Mashinsky arrived in federal court in Manhattan for his arraignment wearing a grey polo shirt, jeans, and no handcuffs.
US Magistrate Judge Ona Wang said he would be released on a $40m bond secured by his Manhattan residence.
Mashinsky and Celsius’ former chief revenue officer, Roni Cohen-Pavon, were charged with market manipulation of the company’s crypto token, known as Cel, as well as a fraudulent scheme to manipulate the price of the cryptocurrency and wire fraud related to the manipulation of the token, according to the indictment.
Prosecutors alleged Mashinsky also personally reaped approximately $42m in proceeds from selling his holdings of the Cel token.
Cohen-Pavon is abroad and is an Israeli citizen, US lawyer Damian Williams said at a press conference detailing the charges.
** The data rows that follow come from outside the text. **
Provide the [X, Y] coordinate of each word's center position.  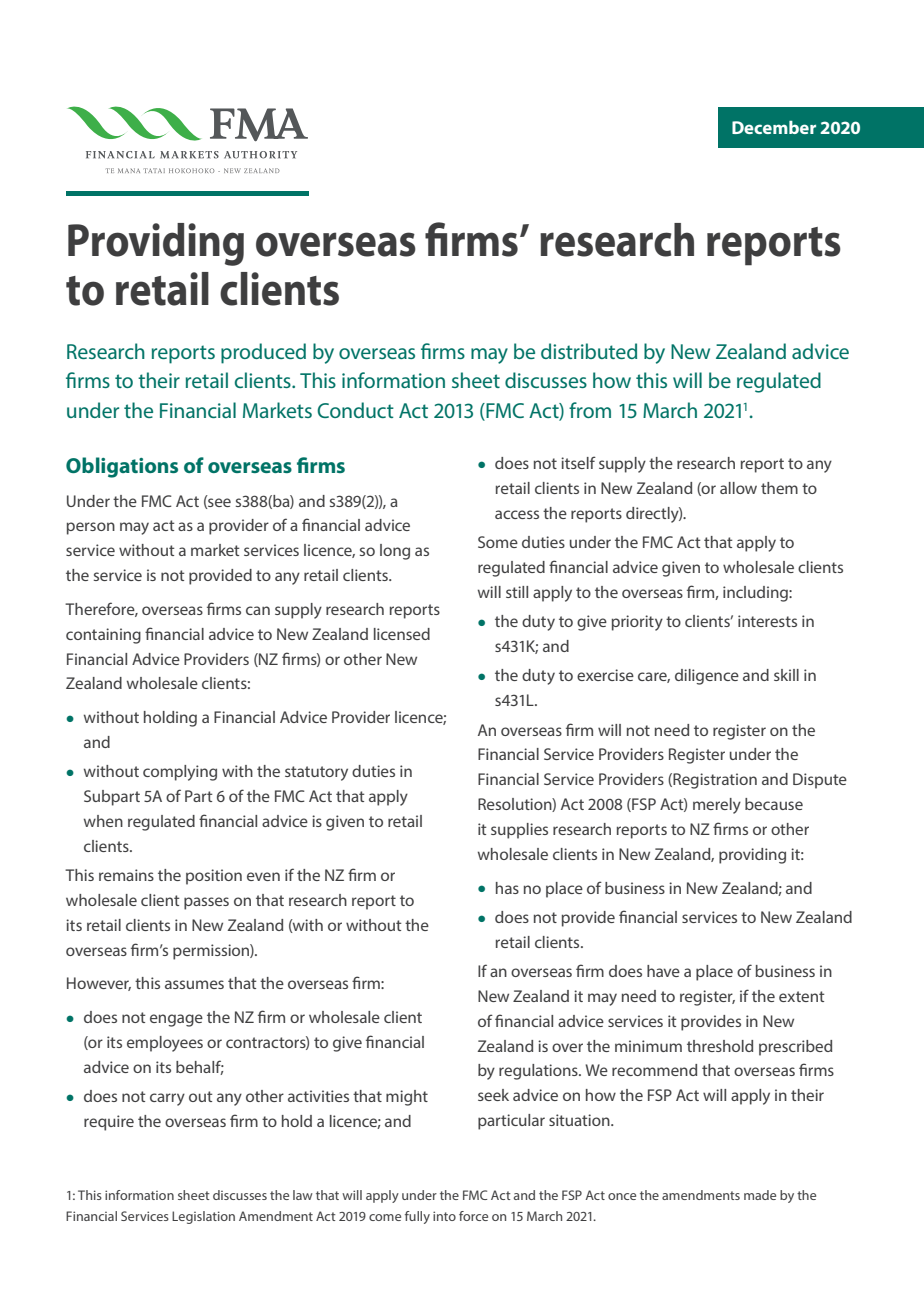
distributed [589, 351]
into [444, 1216]
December [774, 127]
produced [263, 353]
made [760, 1195]
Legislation [203, 1217]
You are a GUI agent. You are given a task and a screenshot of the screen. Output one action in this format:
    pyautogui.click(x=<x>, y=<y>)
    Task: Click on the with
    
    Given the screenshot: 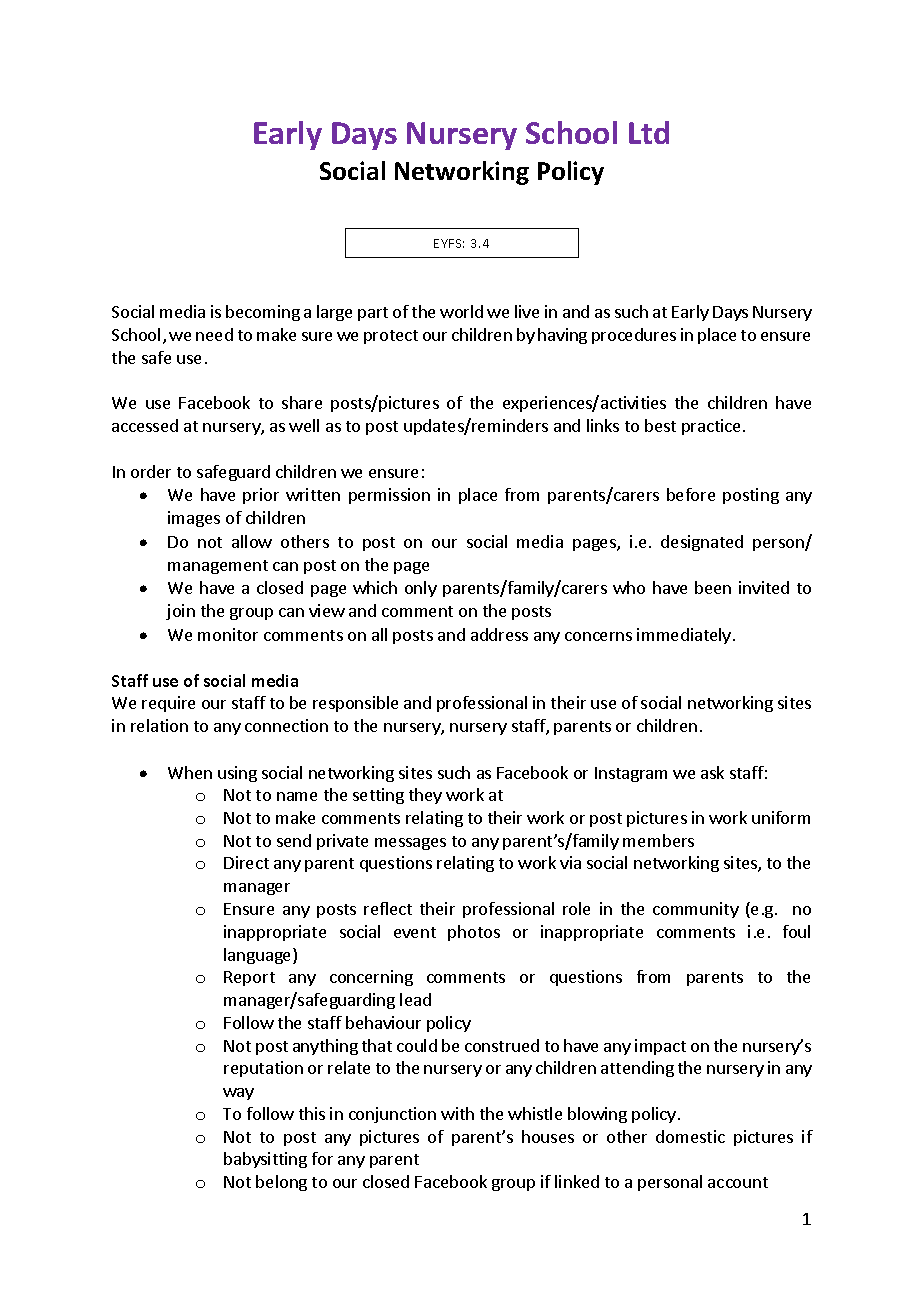 What is the action you would take?
    pyautogui.click(x=457, y=1113)
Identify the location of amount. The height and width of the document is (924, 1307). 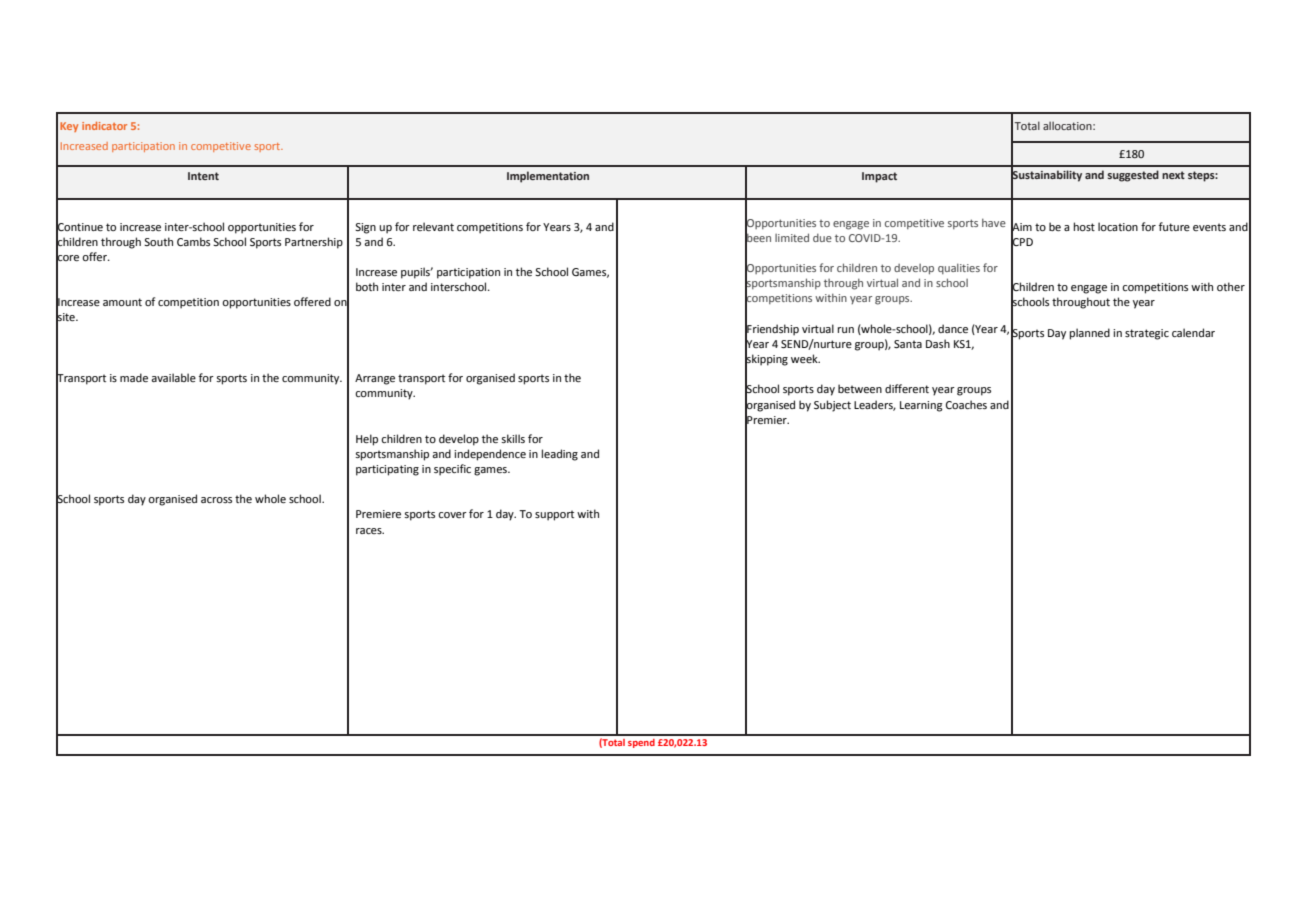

Williams declined to comment on whether the former Celsius executive would be extradited.
The US Securities and Exchange Commission (SEC) sued Mashinsky and Celsius, according to a court filing, alleging he and his firm raised billions of dollars through the sale of unregistered crypto securities and misled investors about the financial state of the privately held, Hoboken, New Jersey-based company.
The SEC, along with the Commodity Futures Trading Commission and the Federal Trade Commission, accused Mashinsky and his company in their lawsuits of touting Celsius as safe – akin to a traditional bank – even as they took increasingly risky steps to deliver promised returns of as much as 17 percent.
Celsius used emails with phrases like “Pour Yourself a Cup of Profits” and “Profits in your Pocket” to promote its interest-earning program.
While the firm lost millions of dollars as customers raced to withdraw funds, Mashinsky and Celsius continued to claim the company was financially secure and had enough funds to meet withdrawals, regulators said.
“Whether it’s old-school fraud or some new-school crypto scheme, it doesn’t matter one bit. It’s all fraud to us,” Williams, the lawyer, said.